The Foundations of Computer Science

1930s to 1950s

Computer science became a science in the 1930s and 1940s, when a small group of mathematicians and engineers worked out what computing actually is and how to build machines that do it. Their ideas still sit underneath every computer today.

Alan Turing came first. In 1936 he defined computation with an imaginary device now called the Turing machine and proved that a single machine could carry out any computation at all, which is the idea of the general-purpose computer. In the same decade Claude Shannon showed that Boolean logic could describe electrical switching circuits, giving engineers a way to build logic out of switches. That is the foundation of all digital hardware.

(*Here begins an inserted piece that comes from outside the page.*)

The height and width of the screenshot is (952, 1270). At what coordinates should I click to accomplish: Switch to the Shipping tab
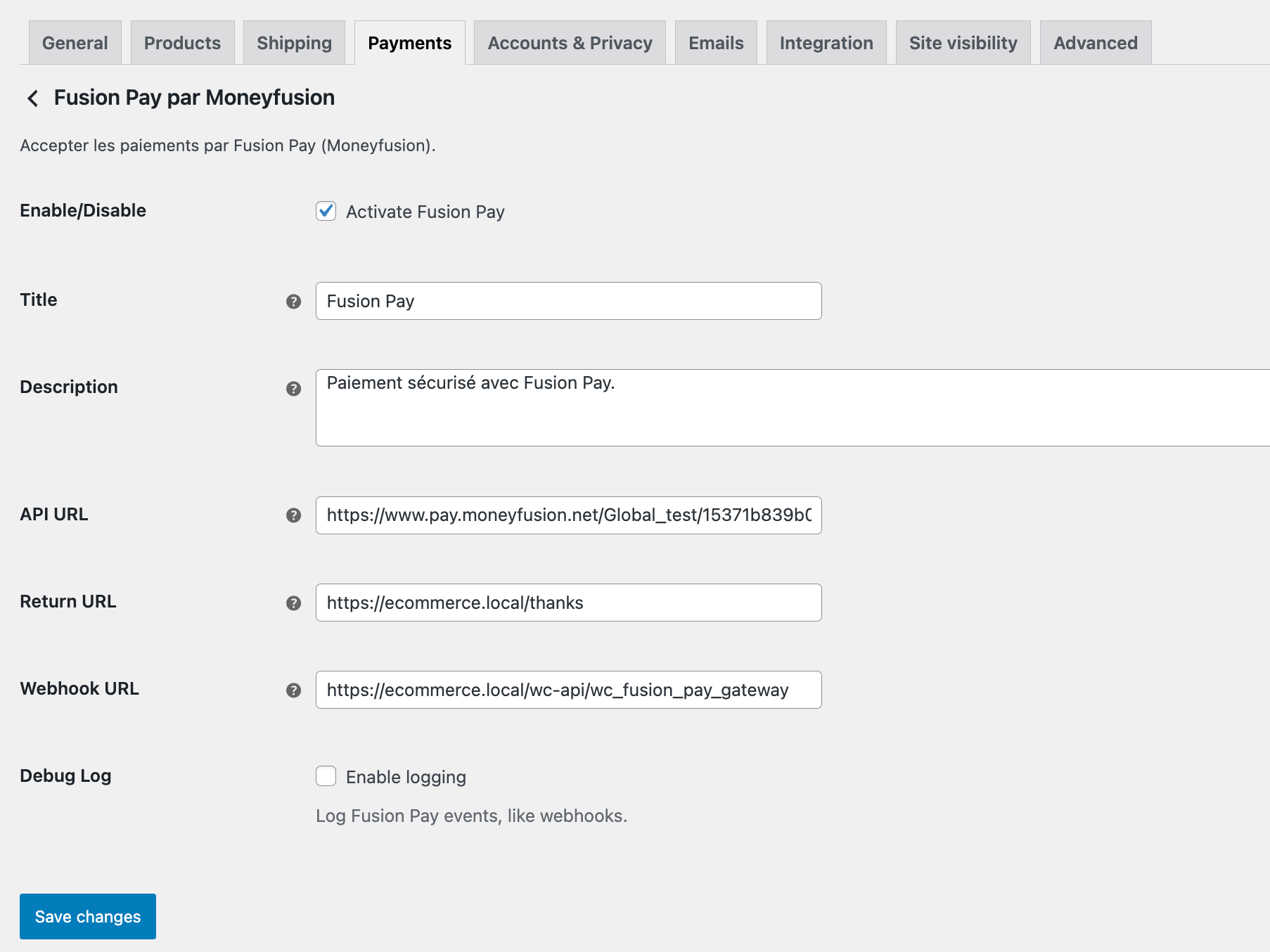294,43
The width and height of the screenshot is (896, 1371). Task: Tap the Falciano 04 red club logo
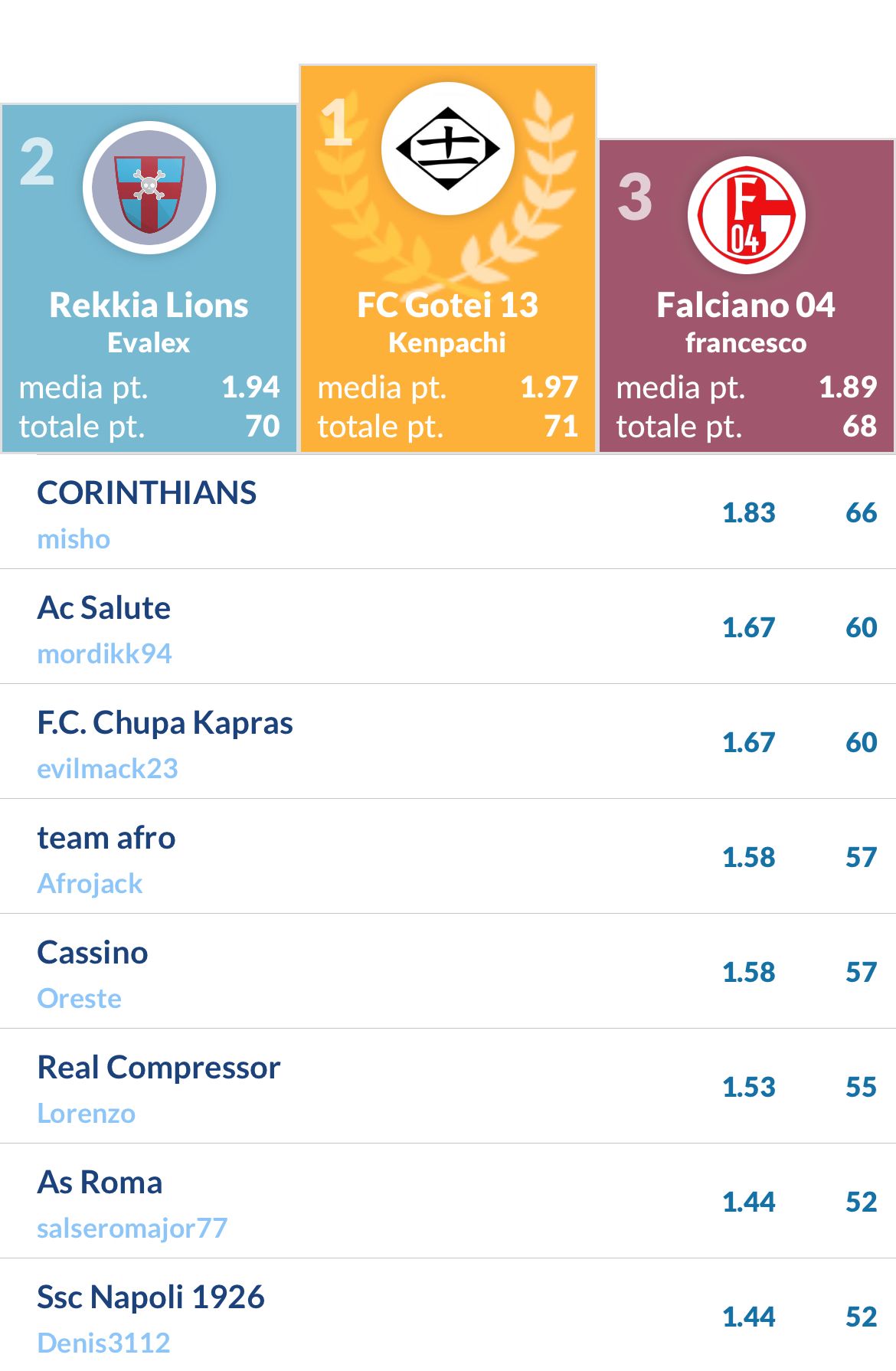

The war turned theory into machines. Codebreaking at Bletchley Park produced Colossus, and in the United States ENIAC showed that large electronic computers were possible. In 1945 John von Neumann set out the stored-program architecture, in which instructions and data share one memory, and it was first run on the Manchester Baby in 1948. By the early 1950s the computer, as we still understand it, existed.

Frequently asked

Who founded computer science?

No single person, but Alan Turing is often called its founder for defining computation in 1936. Claude Shannon linked logic to circuits, and John von Neumann set out the stored-program design, so the three together laid the foundations.

Sources

Last reviewed: 10 July 2026.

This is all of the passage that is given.